THERAPEUTIC AREAS

Alzheimer's disease (AD) is the most common form of dementia. Patients with AD typically experience memory loss in the early stages of the disease, followed by a progressive decline in self-care abilities, often accompanied by behavioral and neuropsychiatric symptoms. The etiology of AD remains poorly understood, early clinical diagnosis is challenging, and there are currently no effective disease-modifying treatments. AD is characterized by extensive neuronal loss, particularly in brain regions responsible for learning, memory, and higher cognitive functions, such as the hippocampus and cerebral cortex. By expressing a single transcription factor, NeuroD1, astrocytes can be directly converted into neurons in the cortex or hippocampus of AD model mice as well as in non-human primate AD models. These newly generated neurons integrate into existing neural circuits and exhibit functional activity. This approach represents a promising new therapeutic strategy for the treatment of Alzheimer's disease.

Stroke is the leading cause of long-term disability in the US, afflicting nearly 800,000 people each year, with a total of seven million stroke survivors. It can cause the loss of a vast number of neurons in the brain, leading to serious impairments such as limb paralysis and language difficulties. The irreversible loss of neurons remains a major challenge, limiting effective treatment options and hindering functional recovery. Current standard treatments must be administered within hours of a stroke to minimize neural damage. In contrast, our technology offers a significantly extended treatment window-ranging from days to weeks, or even months post-stroke. Developed from our ATN ASTROCYTES TO NEURONS (TM) platform, our in situ neuroregeneration technology enables the repair of damaged neural tissue. This approach has demonstrated remarkable tissue repair and functional recovery in a non-human primate stroke model. NeuExcell's neuroregeneration technology brings new hope for stroke patients, offering the potential for meaningful functional recovery.

Gliomas are the most common malignant primary brain tumors and arise from glial cells in the central nervous system. Glioblastoma (GBM) is the most aggressive and lethal form of glioma, characterized by rapid tumor growth, diffuse invasion into surrounding brain tissue, and resistance to existing therapies. Standard treatment includes surgical resection followed by radiation and chemotherapy; however, tumor recurrence is almost inevitable. Median overall survival remains 14-18 months, and long-term survival rate remains <10%. GBM causes substantial neurological impairment, including cognitive dysfunction, seizures, and loss of motor function, leading to severe declines in quality of life. The aggressive nature of the disease and limited therapeutic progress over past decades underscore a significant unmet medical need and the urgency for innovative treatment strategies. The ATN^TM technology reprograms tumor cells into non-dividing neurons or induces cell apoptosis, representing a novel therapeutic paradigm.

HD is a fatal rare inherited genetic disorder with severe neuron death in the striatum of the brain. HD patients suffer from motor, cognitive and emotional impairments and condition deteriate over the course of 10 to 25 years. Current limited therapies can only relieve chorea symptoms, and patients are ultimately left without a cure. Our direct conversion of astrocytes to neurons (AtN) can regenerate neurons to repair the neural tissue. In HD model mice the AtN conversion can rescue the brain atrophy, improve motor function and significantly prolong the lives of HD mice. 

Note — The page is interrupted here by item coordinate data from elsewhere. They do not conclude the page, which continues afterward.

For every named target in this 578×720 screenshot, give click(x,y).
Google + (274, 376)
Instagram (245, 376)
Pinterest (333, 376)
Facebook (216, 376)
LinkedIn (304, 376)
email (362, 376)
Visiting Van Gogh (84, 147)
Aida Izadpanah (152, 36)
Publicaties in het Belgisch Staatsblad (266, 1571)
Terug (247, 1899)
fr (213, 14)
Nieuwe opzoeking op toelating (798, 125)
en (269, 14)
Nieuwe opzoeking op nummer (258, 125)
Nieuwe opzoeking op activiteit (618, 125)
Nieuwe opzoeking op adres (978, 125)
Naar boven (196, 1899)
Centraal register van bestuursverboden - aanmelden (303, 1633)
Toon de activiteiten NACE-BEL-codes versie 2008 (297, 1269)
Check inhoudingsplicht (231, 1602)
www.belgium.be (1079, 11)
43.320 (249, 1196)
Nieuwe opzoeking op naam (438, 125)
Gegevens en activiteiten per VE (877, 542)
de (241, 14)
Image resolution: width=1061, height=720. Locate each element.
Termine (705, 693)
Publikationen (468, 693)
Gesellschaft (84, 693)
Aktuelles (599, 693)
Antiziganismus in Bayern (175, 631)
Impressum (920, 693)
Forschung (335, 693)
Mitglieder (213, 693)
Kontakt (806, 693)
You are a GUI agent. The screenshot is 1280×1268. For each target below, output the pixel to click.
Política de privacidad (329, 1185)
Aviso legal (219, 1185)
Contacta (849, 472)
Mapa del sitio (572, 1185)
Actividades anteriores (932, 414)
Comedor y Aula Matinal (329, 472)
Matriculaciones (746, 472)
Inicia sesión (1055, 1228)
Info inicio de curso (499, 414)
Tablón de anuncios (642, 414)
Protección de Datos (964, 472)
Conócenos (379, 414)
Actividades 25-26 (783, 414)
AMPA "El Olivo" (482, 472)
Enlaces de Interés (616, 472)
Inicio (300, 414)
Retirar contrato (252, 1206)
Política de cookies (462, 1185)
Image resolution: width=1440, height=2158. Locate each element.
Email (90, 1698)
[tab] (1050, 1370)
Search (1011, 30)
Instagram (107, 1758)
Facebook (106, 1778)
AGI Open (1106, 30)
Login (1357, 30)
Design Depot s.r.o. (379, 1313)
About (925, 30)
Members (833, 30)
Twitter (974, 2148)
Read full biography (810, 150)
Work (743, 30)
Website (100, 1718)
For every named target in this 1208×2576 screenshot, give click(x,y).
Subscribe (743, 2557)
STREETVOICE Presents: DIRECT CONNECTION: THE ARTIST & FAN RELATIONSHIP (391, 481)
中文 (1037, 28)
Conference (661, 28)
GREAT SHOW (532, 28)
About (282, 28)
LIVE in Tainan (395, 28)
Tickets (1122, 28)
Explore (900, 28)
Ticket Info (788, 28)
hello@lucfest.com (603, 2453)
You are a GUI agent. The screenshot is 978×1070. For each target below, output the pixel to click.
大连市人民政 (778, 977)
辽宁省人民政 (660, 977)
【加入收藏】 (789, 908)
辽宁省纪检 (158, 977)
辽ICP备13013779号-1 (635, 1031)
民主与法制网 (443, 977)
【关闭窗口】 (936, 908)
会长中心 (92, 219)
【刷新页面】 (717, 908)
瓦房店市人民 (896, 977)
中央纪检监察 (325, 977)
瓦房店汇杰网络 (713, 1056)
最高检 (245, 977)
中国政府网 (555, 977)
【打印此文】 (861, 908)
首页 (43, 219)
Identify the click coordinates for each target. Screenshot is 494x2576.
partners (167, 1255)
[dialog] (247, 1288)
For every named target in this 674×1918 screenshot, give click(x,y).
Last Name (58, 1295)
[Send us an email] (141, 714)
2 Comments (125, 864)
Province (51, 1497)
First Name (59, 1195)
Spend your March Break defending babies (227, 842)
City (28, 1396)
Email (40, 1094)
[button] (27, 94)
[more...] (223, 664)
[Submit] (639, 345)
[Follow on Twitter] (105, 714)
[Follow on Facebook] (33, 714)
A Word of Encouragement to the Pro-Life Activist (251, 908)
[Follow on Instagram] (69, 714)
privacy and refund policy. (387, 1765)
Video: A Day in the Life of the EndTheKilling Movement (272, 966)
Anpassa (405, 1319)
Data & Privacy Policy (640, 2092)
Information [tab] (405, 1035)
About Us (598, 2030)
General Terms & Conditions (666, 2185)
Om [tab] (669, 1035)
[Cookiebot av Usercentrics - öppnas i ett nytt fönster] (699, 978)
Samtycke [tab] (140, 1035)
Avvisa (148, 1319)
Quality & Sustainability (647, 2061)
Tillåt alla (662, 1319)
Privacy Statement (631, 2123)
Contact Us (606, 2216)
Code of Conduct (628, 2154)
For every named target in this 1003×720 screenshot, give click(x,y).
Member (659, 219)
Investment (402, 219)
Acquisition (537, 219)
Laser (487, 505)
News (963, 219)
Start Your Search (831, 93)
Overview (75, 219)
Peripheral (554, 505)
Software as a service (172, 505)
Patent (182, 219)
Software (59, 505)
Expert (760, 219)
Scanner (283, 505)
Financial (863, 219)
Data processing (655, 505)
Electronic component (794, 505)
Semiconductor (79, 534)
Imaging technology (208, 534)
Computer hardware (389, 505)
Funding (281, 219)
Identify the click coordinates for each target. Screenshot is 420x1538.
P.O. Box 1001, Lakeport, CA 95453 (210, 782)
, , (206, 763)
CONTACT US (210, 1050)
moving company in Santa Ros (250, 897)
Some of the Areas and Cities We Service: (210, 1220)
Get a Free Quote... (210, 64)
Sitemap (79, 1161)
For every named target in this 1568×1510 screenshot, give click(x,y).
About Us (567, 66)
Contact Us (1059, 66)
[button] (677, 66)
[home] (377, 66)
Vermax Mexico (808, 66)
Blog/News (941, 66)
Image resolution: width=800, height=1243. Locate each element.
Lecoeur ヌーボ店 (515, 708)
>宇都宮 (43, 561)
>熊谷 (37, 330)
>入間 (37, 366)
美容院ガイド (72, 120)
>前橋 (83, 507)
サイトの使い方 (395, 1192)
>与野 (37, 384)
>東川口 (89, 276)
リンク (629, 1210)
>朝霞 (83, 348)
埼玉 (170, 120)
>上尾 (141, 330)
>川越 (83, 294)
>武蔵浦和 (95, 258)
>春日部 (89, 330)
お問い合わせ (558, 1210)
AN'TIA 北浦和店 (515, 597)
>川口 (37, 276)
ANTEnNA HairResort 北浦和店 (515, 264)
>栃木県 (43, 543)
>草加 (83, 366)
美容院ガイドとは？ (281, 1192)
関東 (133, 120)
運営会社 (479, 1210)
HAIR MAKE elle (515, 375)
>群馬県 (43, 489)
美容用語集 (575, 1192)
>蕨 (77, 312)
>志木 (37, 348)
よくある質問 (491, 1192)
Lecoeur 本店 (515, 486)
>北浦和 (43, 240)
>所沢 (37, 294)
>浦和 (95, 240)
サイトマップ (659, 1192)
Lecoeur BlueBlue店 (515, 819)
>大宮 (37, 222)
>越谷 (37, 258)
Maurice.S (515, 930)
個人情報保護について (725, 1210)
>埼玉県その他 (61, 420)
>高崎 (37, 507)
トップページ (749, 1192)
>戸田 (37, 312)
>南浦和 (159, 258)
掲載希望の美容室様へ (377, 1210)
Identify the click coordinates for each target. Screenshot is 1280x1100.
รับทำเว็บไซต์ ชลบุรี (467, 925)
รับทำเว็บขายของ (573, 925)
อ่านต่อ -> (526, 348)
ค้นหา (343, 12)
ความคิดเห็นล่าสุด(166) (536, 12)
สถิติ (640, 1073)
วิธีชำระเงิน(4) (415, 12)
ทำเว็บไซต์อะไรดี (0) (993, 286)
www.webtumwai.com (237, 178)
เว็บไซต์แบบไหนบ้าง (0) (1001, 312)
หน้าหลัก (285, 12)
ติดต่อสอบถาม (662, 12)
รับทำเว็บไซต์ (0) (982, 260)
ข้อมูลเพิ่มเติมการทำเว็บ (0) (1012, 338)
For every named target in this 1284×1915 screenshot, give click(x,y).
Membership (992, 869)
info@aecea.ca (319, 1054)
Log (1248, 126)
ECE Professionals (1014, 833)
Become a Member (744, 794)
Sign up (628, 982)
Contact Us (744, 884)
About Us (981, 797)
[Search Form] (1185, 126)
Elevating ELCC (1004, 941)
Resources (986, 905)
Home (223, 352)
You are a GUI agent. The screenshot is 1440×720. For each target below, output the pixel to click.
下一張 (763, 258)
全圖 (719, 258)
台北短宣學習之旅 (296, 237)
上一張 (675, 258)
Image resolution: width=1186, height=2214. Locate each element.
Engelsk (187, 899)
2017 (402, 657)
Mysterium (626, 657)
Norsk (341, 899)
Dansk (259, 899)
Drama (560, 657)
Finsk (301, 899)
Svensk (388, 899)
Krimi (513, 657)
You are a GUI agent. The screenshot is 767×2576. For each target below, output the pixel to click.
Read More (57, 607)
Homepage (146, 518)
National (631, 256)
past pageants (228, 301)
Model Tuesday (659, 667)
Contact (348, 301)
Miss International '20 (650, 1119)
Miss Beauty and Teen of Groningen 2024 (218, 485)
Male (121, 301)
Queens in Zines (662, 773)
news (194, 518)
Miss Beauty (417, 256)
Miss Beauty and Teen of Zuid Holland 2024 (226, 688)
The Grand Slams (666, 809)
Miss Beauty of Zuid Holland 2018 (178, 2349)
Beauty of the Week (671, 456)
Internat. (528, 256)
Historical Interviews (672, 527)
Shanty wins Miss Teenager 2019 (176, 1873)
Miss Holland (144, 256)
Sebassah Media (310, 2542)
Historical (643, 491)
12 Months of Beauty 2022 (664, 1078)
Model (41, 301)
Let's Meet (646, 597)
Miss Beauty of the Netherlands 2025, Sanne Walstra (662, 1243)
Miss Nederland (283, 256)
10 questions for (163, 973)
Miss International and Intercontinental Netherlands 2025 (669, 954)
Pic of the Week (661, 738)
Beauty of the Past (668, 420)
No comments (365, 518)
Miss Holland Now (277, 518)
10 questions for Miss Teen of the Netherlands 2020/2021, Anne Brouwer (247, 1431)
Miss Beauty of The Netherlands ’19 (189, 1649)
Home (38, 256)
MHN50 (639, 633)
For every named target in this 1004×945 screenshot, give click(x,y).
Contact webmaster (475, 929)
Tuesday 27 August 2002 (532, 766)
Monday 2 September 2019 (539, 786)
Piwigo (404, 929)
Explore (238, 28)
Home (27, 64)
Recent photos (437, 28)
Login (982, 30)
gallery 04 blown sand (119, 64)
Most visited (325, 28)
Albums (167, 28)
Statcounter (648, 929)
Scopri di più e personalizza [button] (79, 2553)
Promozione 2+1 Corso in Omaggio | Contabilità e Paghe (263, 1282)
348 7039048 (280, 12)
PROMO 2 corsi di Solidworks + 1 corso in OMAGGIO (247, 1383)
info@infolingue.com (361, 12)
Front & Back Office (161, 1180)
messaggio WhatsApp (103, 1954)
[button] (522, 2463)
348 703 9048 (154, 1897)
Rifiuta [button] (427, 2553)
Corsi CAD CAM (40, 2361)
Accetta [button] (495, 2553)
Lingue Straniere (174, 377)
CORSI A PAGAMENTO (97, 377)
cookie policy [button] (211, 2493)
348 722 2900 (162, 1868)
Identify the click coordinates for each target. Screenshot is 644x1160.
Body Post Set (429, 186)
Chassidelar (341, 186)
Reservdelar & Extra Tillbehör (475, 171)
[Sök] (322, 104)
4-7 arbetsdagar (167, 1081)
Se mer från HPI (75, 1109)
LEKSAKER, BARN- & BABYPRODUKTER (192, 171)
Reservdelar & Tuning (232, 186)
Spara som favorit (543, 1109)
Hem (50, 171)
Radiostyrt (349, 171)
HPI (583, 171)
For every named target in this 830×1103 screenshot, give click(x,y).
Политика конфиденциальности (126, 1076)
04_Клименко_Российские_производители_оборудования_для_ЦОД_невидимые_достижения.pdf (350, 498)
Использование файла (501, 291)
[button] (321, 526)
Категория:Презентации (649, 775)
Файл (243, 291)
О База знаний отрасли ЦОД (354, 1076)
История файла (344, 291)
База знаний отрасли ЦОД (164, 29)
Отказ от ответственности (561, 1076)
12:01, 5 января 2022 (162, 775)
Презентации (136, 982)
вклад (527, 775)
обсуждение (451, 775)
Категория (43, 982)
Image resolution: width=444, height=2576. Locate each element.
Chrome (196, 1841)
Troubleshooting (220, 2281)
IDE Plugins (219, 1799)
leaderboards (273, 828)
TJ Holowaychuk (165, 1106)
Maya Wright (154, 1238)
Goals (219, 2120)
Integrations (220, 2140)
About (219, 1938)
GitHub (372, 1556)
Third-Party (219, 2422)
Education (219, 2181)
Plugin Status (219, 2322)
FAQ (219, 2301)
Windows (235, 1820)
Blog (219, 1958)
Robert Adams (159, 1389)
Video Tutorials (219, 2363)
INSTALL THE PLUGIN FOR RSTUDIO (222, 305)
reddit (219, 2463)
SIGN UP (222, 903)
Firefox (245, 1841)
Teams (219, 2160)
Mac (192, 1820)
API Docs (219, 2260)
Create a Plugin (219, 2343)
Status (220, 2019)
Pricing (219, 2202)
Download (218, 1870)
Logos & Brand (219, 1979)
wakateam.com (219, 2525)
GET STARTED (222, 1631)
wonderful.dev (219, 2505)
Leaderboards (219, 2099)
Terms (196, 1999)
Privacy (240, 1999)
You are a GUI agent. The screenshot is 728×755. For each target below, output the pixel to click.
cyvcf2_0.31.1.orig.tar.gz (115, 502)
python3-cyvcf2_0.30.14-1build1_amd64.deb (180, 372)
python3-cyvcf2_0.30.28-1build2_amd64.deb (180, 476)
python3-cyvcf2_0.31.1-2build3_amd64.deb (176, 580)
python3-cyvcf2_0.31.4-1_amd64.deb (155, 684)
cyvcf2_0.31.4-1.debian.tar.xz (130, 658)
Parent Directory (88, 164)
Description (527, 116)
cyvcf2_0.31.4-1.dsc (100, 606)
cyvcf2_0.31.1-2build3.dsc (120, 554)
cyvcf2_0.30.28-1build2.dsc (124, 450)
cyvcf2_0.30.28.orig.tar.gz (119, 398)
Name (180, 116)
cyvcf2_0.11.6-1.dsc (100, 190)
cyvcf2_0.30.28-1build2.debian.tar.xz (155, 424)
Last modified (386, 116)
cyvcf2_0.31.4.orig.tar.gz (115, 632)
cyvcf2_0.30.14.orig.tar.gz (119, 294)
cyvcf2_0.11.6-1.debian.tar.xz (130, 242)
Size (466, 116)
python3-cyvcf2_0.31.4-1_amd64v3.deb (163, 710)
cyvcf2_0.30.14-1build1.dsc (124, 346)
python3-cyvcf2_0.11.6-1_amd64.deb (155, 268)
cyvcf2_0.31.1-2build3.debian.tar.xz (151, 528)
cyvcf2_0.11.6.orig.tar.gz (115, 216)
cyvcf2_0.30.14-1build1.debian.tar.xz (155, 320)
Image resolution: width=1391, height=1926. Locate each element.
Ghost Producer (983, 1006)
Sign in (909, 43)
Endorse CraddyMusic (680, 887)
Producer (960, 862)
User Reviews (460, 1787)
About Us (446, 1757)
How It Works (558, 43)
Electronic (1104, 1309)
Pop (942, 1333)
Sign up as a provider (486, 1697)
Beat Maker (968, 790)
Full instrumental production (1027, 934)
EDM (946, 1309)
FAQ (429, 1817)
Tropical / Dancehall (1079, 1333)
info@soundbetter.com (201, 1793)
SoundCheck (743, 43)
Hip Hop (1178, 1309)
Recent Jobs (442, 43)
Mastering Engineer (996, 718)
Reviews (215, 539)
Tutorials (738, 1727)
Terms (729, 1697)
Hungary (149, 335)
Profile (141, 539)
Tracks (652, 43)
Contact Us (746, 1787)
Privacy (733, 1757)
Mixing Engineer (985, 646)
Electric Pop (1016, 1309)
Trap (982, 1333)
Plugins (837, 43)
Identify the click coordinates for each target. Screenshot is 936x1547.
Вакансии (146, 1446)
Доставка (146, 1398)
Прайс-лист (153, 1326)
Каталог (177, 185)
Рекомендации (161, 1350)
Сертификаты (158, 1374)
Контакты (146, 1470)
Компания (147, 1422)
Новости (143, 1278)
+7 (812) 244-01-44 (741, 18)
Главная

ALS is a fatal rare progressive neurodegenerative disease caused by motor neurons deterioration and death. ALS patients suffer from progressively worsening skeletal muscle weakness and stiffness and at the end losing ability to move, speak, eat, or even breathe. The core pathological change of ALS is the death of upper and lower motor neurons in the brain and spinal cord, and there is currently no way to reverse its progression. At present, the etiology is not clear, there is no effective treatment, and the median survival time is only 3-5 years after diagnosis.  In situ neuroregeneration technology can replenish the lost neurons through convert endogenous astrocytes to neurons (AtN) through expressing neural transcription factors, which offers tremendous therapeutic potential for ALS.